I need to get this off my chest...... at 1 in the morning.
I often forget to put less importance on materialistic things. I forget that I'm lucky. I forget that things that can be bought with money aren't as important as they seem. It's so easy to want more. To want what she has, or that overpriced shirt that would look SO PERFECT with my new jeans.
Things get really tense around the house when my mom's not around. My dad gets extremely stressed out, and I get extremely fustrated with him. This makes it almost impossible for us to communicate. The phrase I have said the most since she left (It's only been three days...) is: "Please stop yelling at me." It's one thing if I'm being disrespectful, but it's another for him to take out his anger on me. It gets difficult when I can't even ask why there's no paper towels without him screaming at me.
But anyways. There's one particular moment that happened a few years ago that always makes me feel ashamed of myself. It was literally my dad's "last straw" moment. To this day, I still don't think what I did was all that bad, but maybe that's just my pride talking. He was so furious, and there was no mother to restrain him. Not just, "Oh crap, I'm in trouble," furious. I mean like, "I'm so scared I'm gonna pee in my pants 'cause he's gonna beat the crap out of me," furious. I was so frightened until he did something that made me snap. He smashed my phone, my new, fresh-from-Hong-Kong, slidey phone, into a million pieces. Beyond repair. And ontop of that, he started grabbing clothes out of my closet and snipped away with a pair of scissors. At that point, I went ballistic.
The ending wasn't pretty. The result wasn't too good-looking either. It left me crying on the floor for 2 reasons:
#1. An angry dad makes a guilty child.
#2. I have never, EVER, been so angry with ANYTHING in my whole entire life.

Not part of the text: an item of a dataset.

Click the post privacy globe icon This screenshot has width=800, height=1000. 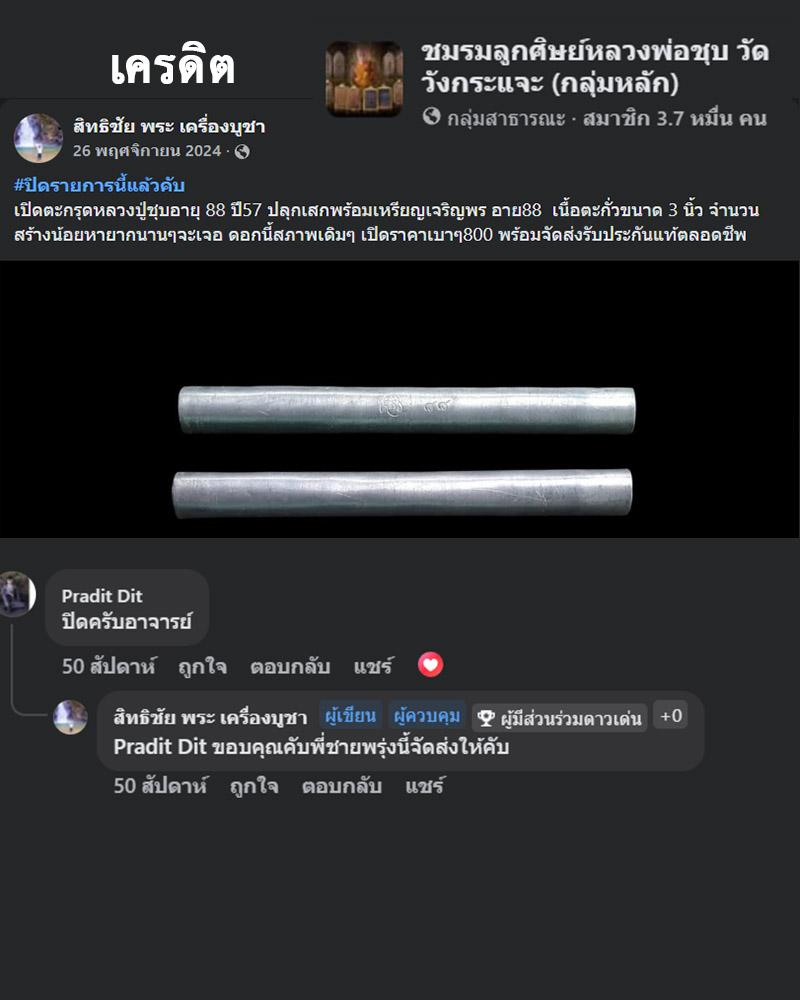point(242,152)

Even now, I've never been so pissed off compared to that moment. And it was over clothes. I was humliated. I still am.
I think I've finally realized why I bring myself back to that moment a lot. It's taken me until now to stop blaming my dad for what happened, put aside my anger, forget how much brokenness was in the situation, and actually draw something good from it. I remind myself of this incident, not because I want to cause myself pain, but because it humbles me when I feel prideful, and when I feel like I deserve more. It reminds me that the shirts and scarves that I now consider rags are more than some kids get in their lifetime. It reminds me that clothes and material things are worth nothing after one snip or one smash. It reminds me that my priorites need to lie in something more tangible.

3 comments:

Peiilu said...

bekah. honestly i won't lie to you and tell you that i know exactly how you feel. just know i'm able to understand what you're going through, even if you do doubt me. if youd like to talk more message me on facebook. im here man. im here.

Christopher Tse said...

Sometimes it takes seeing the important things in our lives die before we can realize that they weren't so important in the first place.

Thanks for your honesty.

allen said...

May I make a suggestion?
Live every day one at a time.
There's nothing you can do about the past but learn from it, and only by excelling in the present, can the future be bright.